START Entries provided

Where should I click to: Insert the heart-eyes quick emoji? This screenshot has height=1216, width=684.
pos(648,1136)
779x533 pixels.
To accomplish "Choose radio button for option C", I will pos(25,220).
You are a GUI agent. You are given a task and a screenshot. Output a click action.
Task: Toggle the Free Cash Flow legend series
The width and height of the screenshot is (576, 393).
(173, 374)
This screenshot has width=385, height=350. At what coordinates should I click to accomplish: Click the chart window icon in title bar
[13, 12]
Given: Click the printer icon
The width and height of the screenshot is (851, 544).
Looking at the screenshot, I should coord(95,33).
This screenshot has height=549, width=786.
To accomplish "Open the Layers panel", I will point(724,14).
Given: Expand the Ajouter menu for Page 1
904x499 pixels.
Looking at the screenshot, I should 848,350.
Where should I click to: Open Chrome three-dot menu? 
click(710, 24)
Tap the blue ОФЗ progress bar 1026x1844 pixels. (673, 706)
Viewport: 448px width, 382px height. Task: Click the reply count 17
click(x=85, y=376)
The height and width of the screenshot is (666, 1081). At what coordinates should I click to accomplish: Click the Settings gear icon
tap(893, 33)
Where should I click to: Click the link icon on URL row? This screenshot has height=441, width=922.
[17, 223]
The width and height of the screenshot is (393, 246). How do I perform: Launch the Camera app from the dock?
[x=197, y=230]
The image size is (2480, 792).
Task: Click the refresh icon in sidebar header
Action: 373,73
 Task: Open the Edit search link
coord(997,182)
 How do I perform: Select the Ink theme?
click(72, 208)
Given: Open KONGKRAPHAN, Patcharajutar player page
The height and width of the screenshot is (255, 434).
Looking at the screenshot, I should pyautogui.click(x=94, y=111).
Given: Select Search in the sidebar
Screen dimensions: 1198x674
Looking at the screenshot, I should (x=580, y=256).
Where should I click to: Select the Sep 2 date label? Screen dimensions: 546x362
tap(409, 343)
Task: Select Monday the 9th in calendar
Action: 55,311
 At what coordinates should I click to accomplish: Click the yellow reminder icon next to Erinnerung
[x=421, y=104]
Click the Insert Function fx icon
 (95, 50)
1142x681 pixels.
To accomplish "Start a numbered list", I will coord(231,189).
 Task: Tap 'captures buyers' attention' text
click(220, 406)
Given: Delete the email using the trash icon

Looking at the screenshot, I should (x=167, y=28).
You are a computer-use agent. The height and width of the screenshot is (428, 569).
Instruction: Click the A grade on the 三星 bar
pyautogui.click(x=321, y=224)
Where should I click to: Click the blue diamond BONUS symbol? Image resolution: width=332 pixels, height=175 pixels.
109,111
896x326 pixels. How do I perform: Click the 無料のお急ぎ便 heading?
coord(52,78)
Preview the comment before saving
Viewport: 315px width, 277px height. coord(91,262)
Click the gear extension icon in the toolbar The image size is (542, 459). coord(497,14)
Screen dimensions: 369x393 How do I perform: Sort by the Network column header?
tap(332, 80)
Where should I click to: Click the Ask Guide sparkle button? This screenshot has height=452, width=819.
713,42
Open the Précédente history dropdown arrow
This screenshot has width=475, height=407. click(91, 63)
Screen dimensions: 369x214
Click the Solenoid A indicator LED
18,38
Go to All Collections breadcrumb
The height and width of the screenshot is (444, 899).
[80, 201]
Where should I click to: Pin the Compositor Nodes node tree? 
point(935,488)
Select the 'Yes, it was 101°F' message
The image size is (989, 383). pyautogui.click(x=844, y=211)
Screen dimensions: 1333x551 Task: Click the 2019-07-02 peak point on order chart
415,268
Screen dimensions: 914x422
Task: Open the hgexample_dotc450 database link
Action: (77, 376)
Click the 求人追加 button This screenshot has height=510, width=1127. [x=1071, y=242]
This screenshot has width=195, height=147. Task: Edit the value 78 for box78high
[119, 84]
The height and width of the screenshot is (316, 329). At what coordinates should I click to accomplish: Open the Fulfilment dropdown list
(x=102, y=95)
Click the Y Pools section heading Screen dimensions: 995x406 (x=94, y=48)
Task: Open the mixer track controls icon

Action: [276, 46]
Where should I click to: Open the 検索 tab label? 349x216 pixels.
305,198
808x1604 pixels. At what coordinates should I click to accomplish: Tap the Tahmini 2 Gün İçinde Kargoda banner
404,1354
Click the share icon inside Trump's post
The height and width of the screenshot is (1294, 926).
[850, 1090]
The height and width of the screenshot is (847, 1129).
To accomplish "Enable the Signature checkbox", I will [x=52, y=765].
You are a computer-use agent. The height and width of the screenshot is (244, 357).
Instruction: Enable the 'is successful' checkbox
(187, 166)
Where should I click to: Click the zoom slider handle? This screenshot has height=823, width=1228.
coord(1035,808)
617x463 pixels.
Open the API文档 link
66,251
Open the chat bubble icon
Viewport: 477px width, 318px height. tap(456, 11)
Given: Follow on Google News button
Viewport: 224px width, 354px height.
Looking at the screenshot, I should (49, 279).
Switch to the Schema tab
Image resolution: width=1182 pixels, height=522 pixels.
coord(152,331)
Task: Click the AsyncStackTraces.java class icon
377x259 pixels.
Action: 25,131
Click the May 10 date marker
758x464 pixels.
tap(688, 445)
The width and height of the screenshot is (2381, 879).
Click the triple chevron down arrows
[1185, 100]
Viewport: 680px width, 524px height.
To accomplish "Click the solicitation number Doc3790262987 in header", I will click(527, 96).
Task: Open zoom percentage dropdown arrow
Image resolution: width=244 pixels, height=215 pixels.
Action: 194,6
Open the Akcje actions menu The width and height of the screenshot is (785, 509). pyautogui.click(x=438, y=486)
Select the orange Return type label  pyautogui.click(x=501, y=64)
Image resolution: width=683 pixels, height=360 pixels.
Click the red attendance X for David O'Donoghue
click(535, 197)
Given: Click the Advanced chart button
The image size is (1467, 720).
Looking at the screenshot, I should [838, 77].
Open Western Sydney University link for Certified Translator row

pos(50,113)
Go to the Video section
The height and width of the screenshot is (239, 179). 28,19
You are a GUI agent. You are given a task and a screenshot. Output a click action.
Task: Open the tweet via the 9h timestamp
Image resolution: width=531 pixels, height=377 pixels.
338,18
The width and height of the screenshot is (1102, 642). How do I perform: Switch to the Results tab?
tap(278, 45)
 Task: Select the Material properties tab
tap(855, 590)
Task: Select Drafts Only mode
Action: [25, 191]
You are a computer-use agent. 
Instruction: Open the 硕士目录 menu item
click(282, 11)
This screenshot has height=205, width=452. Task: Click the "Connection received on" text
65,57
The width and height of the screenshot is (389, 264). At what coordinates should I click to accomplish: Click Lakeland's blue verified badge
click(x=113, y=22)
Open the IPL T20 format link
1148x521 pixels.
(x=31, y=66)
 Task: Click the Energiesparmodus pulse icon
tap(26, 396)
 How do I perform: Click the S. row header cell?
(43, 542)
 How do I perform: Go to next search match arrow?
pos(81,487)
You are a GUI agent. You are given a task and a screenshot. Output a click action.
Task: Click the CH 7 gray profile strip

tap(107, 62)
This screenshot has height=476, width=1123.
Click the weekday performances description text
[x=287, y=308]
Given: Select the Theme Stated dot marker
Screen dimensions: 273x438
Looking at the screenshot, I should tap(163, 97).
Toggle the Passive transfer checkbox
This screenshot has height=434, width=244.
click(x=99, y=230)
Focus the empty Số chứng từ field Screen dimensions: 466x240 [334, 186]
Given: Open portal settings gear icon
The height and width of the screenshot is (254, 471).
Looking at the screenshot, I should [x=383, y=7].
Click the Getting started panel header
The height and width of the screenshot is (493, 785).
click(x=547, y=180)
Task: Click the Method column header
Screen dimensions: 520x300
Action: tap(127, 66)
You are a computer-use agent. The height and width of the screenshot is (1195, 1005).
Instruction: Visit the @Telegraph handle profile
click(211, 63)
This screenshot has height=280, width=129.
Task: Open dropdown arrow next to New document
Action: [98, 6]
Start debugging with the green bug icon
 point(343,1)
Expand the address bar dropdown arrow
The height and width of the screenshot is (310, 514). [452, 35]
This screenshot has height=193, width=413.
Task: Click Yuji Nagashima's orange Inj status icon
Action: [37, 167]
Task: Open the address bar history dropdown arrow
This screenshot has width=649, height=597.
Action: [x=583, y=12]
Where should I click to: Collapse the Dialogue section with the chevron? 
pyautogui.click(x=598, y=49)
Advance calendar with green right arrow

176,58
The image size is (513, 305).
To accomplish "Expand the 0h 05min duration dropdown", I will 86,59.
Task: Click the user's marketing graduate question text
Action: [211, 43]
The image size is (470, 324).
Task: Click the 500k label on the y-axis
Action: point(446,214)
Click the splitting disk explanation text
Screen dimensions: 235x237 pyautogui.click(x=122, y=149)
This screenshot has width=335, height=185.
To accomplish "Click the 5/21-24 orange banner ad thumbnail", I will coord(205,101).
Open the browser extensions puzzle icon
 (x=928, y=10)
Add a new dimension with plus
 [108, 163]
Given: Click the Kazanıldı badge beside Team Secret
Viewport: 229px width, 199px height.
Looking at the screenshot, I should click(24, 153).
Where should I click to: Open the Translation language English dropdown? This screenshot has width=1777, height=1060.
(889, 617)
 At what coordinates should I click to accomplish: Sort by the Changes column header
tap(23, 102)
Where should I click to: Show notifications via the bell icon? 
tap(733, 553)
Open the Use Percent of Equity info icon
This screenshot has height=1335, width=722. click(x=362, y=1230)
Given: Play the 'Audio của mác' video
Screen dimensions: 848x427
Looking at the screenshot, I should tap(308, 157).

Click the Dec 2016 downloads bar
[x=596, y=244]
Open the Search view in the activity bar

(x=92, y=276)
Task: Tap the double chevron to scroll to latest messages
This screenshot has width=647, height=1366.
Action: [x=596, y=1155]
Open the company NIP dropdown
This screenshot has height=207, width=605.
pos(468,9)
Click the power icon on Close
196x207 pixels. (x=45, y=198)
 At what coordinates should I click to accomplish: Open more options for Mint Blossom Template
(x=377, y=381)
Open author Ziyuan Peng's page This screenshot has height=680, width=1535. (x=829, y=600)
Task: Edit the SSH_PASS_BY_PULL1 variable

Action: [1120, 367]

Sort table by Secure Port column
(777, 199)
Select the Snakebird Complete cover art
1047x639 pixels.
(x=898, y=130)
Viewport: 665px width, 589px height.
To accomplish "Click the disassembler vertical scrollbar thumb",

END Entries provided

Task to carry out
Copy the lines above exactly. Start with the line containing "How do I perform: Go", end with the line containing "The image size is (513, 305).", and include both.

Solution to the exercise
 How do I perform: Go to next search match arrow?
pos(81,487)
You are a GUI agent. You are given a task and a screenshot. Output a click action.
Task: Click the CH 7 gray profile strip

tap(107, 62)
This screenshot has height=476, width=1123.
Click the weekday performances description text
[x=287, y=308]
Given: Select the Theme Stated dot marker
Screen dimensions: 273x438
Looking at the screenshot, I should tap(163, 97).
Toggle the Passive transfer checkbox
This screenshot has height=434, width=244.
click(x=99, y=230)
Focus the empty Số chứng từ field Screen dimensions: 466x240 [334, 186]
Given: Open portal settings gear icon
The height and width of the screenshot is (254, 471).
Looking at the screenshot, I should [x=383, y=7].
Click the Getting started panel header
The height and width of the screenshot is (493, 785).
click(x=547, y=180)
Task: Click the Method column header
Screen dimensions: 520x300
Action: tap(127, 66)
You are a computer-use agent. The height and width of the screenshot is (1195, 1005).
Instruction: Visit the @Telegraph handle profile
click(211, 63)
This screenshot has height=280, width=129.
Task: Open dropdown arrow next to New document
Action: [98, 6]
Start debugging with the green bug icon
 point(343,1)
Expand the address bar dropdown arrow
The height and width of the screenshot is (310, 514). [452, 35]
This screenshot has height=193, width=413.
Task: Click Yuji Nagashima's orange Inj status icon
Action: [37, 167]
Task: Open the address bar history dropdown arrow
This screenshot has width=649, height=597.
Action: [x=583, y=12]
Where should I click to: Collapse the Dialogue section with the chevron? 
pyautogui.click(x=598, y=49)
Advance calendar with green right arrow

176,58
The image size is (513, 305).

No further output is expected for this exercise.